Task description:
An exact copy of every record is the required answer.

Stored records:
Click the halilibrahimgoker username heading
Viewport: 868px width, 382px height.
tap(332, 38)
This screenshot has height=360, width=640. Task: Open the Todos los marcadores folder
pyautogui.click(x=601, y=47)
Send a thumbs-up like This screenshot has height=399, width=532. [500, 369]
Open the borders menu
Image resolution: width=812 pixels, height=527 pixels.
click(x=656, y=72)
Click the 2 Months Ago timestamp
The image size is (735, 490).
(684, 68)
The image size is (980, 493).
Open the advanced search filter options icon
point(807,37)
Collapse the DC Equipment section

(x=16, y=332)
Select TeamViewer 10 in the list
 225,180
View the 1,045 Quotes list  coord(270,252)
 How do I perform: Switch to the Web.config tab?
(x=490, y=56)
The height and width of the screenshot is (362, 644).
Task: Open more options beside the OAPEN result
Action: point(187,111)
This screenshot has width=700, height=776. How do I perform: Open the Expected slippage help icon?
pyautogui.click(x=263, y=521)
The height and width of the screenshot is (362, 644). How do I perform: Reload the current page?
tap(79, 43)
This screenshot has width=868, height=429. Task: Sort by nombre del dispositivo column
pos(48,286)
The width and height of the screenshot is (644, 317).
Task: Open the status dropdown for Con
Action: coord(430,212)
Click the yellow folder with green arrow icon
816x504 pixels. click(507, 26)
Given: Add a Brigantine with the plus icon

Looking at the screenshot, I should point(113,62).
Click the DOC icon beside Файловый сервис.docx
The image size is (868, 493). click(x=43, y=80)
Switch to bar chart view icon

Answer section:
Click the halilibrahimgoker username heading
Viewport: 868px width, 382px height.
tap(332, 38)
This screenshot has height=360, width=640. Task: Open the Todos los marcadores folder
pyautogui.click(x=601, y=47)
Send a thumbs-up like This screenshot has height=399, width=532. [500, 369]
Open the borders menu
Image resolution: width=812 pixels, height=527 pixels.
click(x=656, y=72)
Click the 2 Months Ago timestamp
The image size is (735, 490).
(684, 68)
The image size is (980, 493).
Open the advanced search filter options icon
point(807,37)
Collapse the DC Equipment section

(x=16, y=332)
Select TeamViewer 10 in the list
 225,180
View the 1,045 Quotes list  coord(270,252)
 How do I perform: Switch to the Web.config tab?
(x=490, y=56)
The height and width of the screenshot is (362, 644).
Task: Open more options beside the OAPEN result
Action: point(187,111)
This screenshot has width=700, height=776. How do I perform: Open the Expected slippage help icon?
pyautogui.click(x=263, y=521)
The height and width of the screenshot is (362, 644). How do I perform: Reload the current page?
tap(79, 43)
This screenshot has width=868, height=429. Task: Sort by nombre del dispositivo column
pos(48,286)
The width and height of the screenshot is (644, 317).
Task: Open the status dropdown for Con
Action: coord(430,212)
Click the yellow folder with green arrow icon
816x504 pixels. click(507, 26)
Given: Add a Brigantine with the plus icon

Looking at the screenshot, I should point(113,62).
Click the DOC icon beside Файловый сервис.docx
The image size is (868, 493). click(x=43, y=80)
Switch to bar chart view icon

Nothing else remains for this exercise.